Passage provided

- Opening Delimiter -


(2016)  Hollingsworth, John M., Russell J. Funk, Spencer A. Garrison, Jason Owen-Smith, Samuel A. Kaufman, Francis D. Pagiani, and Brahmajee K. Nallamothu.  “Association Between Physician Teamwork and Health System Outcomes Following Coronary Artery Bypass Grafting.”  Under review at Circulation.

  • Surgical outcomes after coronary artery bypass grafting (CABG) vary significantly across hospitals in the U.S., even after adjusting for case-mix differences between patients.  As health system leaders continue to struggle with this variation, some suggest that part of the problem relates to the one-dimensional nature of these initiatives, which primarily target surgeons’ activities in the operating room and individual activities immediately afterward.  In an alternative framework, CABG may best be viewed as a “team sport,” whereby patients rely on multiple providers in partnership with the surgeon, dispersed across a variety of care locations.  In situations where physicians do not communicate and share information, ambiguity can arise around treatment roles and accountability, lapses in care transfer can ensue, and conflicting advice may be offered.  Yet, while team-building has emerged as a strategy for enhancing performance in the outpatient setting, its potential association with surgical outcomes remains unclear.  In this context, we analyzed national data from Medicare beneficiaries who underwent CABG.  We used network analysis to characterize the level of teamwork among surgeons and non-surgeons in the health systems where these procedures were performed.  We then compared surgical outcomes across health systems, stratifying by their teamwork level.  Findings from our study serve to inform hospitals and health system leaders about the possible effects of healthcare reforms designed to foster physician team building — most notably the patient-centered medical home, bundled payments, and accountable care organizations (ACOs) — on surgical outcomes.

In Preparation:

(2016)  Hoffman, Charity, Spencer Garrison, Angela Perone, and Elizabeth Armstrong.  “Is This a Relationship, or a ‘Situationship?’  Making Sense of the Search for Sex, Love, and Intimacy at Mid-Life.”

- Closing Delimiter -

Name every healthcare reform that the publication list above describes as designed to foster physician team building.

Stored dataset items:

- Opening Delimiter -

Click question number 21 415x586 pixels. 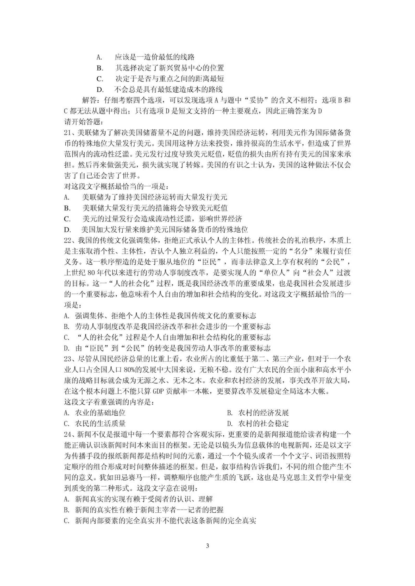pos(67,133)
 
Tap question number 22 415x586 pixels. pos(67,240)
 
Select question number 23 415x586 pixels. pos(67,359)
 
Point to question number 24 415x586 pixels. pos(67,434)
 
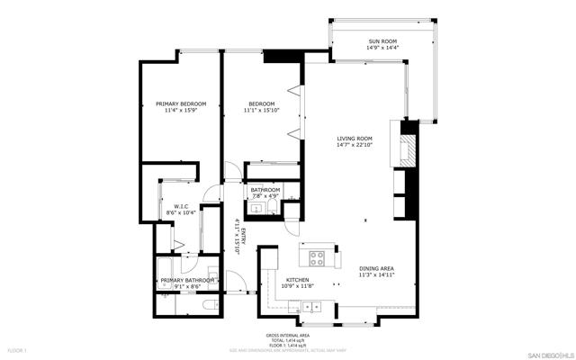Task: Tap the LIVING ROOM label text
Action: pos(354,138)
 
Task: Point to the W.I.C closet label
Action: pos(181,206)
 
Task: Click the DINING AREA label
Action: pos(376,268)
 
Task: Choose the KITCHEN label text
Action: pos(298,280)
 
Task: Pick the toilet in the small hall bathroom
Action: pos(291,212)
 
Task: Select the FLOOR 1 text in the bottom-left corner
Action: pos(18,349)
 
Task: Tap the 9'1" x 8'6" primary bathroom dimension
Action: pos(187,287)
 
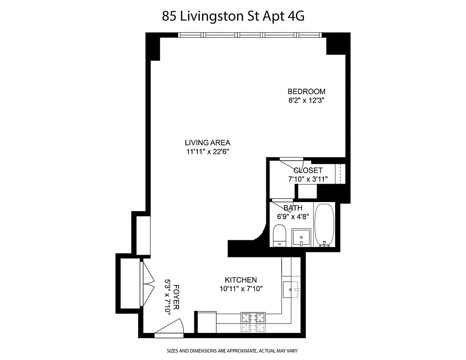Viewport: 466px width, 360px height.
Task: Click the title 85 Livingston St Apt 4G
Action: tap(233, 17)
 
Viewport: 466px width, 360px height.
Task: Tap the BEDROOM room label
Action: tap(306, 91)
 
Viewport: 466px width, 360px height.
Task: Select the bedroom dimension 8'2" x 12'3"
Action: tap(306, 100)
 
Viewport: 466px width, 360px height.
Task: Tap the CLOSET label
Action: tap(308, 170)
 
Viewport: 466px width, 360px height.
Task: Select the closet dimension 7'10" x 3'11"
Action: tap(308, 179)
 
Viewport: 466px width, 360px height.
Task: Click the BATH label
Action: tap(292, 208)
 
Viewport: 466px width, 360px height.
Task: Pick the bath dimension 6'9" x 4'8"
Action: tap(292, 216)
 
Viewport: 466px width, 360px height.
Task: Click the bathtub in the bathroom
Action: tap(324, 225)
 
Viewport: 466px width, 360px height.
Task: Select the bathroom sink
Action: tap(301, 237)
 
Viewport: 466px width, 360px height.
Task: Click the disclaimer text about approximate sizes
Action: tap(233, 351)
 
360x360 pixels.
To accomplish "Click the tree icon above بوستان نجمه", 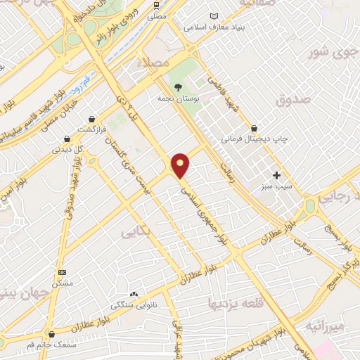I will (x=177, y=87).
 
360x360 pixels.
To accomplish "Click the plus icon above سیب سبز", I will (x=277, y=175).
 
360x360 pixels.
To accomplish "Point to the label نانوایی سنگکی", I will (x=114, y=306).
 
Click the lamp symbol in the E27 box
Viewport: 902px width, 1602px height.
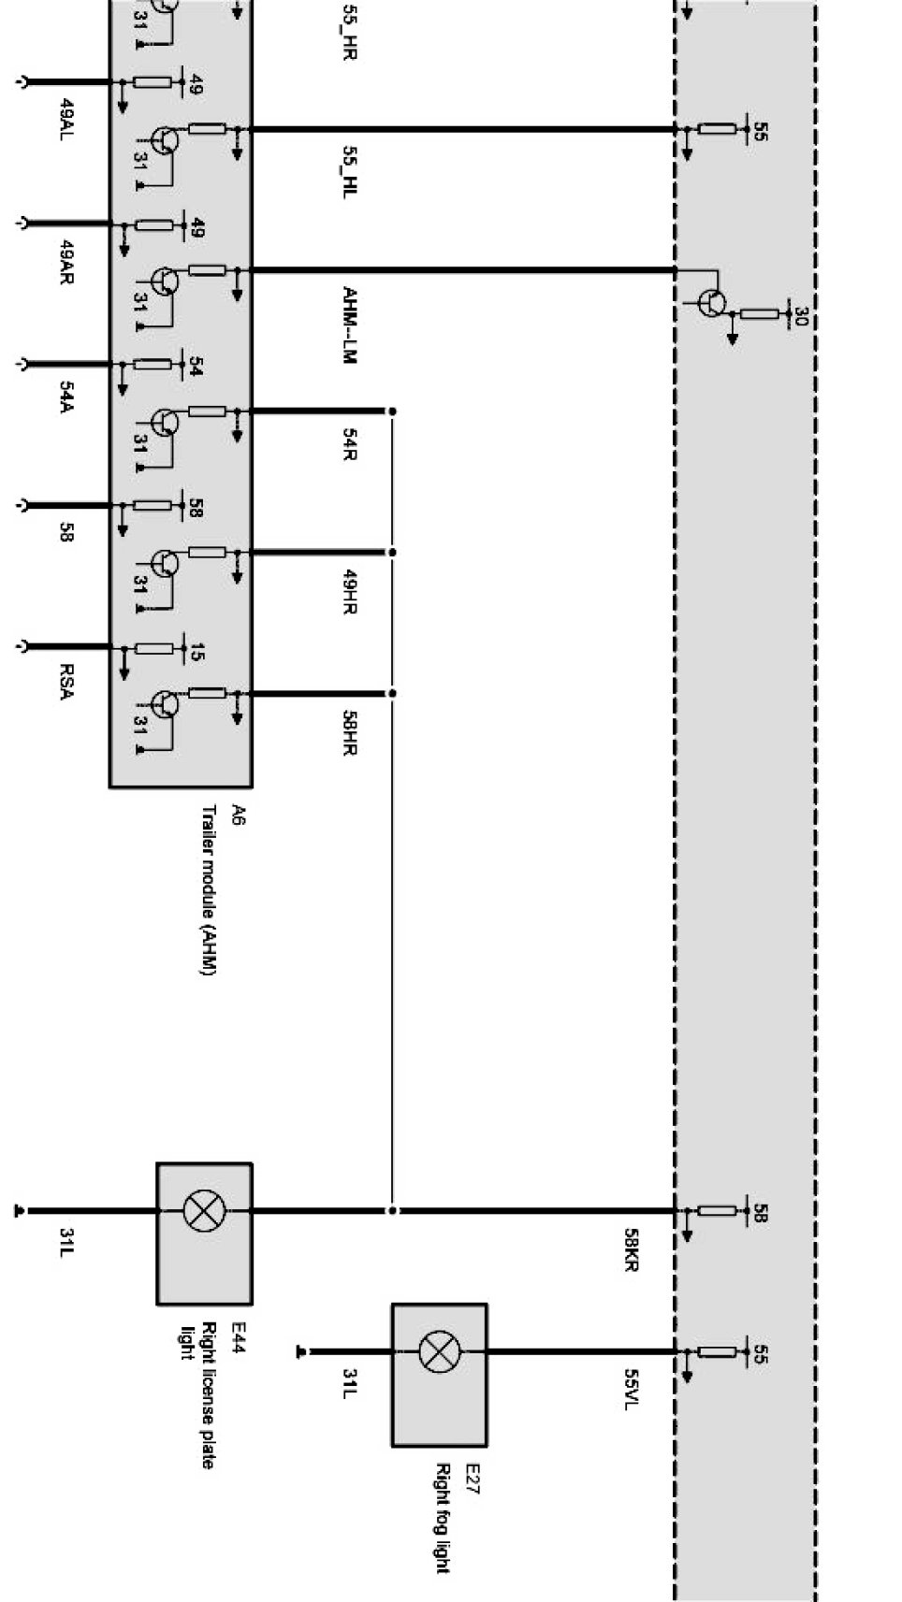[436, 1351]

- Closing Delimiter -
- Opening Delimiter -

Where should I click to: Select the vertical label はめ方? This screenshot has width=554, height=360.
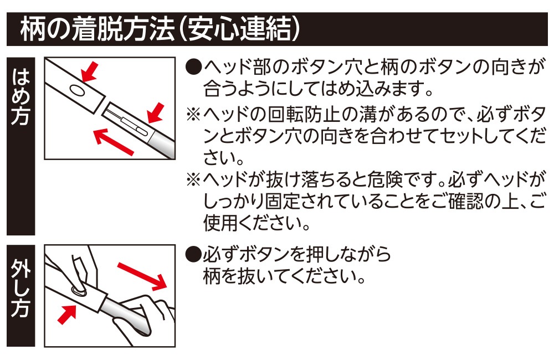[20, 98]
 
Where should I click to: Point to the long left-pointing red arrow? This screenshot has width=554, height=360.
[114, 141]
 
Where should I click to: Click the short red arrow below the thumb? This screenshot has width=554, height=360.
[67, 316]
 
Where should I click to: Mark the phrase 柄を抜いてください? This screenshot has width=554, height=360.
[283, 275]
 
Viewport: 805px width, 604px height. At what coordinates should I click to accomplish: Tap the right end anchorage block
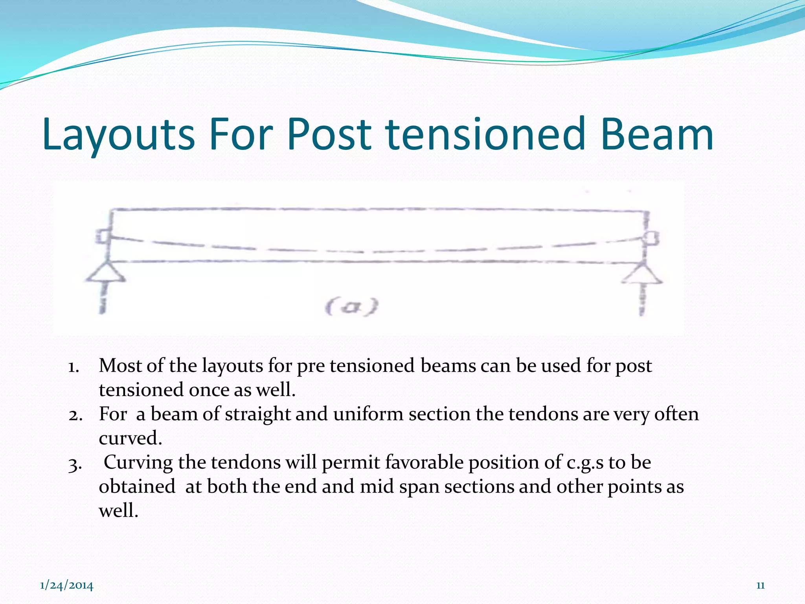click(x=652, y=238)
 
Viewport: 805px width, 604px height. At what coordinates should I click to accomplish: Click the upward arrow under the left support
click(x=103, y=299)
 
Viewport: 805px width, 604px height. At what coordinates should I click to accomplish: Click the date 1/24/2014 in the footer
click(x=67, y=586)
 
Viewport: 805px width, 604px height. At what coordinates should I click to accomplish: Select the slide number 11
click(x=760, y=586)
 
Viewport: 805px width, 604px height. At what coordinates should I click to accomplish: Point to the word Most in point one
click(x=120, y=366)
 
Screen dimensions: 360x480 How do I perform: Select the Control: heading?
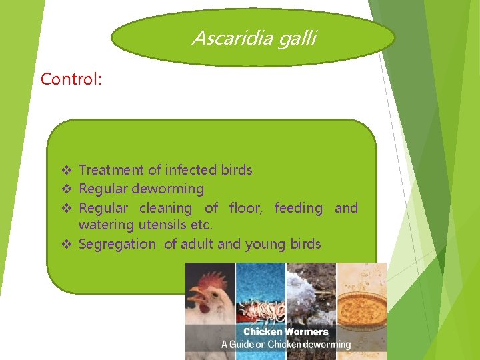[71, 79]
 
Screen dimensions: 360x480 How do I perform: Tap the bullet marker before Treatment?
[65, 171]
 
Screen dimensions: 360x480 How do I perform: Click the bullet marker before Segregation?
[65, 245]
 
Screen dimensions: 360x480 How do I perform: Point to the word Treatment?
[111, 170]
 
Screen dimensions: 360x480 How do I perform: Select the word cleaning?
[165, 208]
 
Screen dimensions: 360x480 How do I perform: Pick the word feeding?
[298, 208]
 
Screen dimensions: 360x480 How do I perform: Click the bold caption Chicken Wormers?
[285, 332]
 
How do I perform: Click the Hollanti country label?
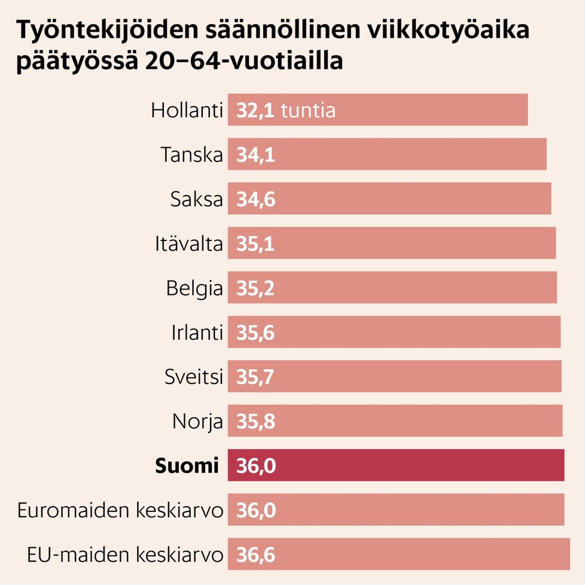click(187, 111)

- Closing Delimiter -

Task answer
- The patient-centered medical home
- Bundled payments
- Accountable care organizations (ACOs)